Collected data entries

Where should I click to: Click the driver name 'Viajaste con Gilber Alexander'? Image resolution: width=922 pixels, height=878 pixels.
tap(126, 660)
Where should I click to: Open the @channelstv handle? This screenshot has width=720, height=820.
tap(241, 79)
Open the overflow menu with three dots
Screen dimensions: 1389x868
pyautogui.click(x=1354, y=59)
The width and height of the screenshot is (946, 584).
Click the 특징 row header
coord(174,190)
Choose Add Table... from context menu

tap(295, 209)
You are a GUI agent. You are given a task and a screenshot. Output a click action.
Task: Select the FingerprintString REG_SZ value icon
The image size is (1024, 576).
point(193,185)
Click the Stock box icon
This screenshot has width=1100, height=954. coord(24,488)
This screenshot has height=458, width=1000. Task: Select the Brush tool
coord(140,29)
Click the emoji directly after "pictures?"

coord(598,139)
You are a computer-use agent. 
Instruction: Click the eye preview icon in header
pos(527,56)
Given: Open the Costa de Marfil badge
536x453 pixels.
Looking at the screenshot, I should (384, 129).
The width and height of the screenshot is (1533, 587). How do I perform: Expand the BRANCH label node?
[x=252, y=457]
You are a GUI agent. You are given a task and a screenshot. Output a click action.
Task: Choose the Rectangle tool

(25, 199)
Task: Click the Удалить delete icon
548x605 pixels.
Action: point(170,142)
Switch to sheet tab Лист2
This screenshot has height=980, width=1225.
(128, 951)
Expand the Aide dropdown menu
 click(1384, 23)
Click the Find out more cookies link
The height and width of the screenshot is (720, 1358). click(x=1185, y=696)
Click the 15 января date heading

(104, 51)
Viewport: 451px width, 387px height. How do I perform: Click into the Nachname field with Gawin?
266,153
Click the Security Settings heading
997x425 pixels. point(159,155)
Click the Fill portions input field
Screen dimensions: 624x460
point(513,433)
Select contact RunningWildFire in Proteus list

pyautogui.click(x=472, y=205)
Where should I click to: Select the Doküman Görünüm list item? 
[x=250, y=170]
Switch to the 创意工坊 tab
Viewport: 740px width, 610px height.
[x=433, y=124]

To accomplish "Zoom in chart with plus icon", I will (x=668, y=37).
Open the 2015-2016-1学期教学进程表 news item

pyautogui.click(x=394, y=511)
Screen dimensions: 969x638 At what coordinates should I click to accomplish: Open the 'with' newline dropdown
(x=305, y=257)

§ Goal of the exercise:
Nothing should appear in the answer except the lines from the one with "Viewport: 740px width, 610px height." through the final line of the records, written exactly.

§ Worked solution:
Viewport: 740px width, 610px height.
[x=433, y=124]

To accomplish "Zoom in chart with plus icon", I will (x=668, y=37).
Open the 2015-2016-1学期教学进程表 news item

pyautogui.click(x=394, y=511)
Screen dimensions: 969x638 At what coordinates should I click to accomplish: Open the 'with' newline dropdown
(x=305, y=257)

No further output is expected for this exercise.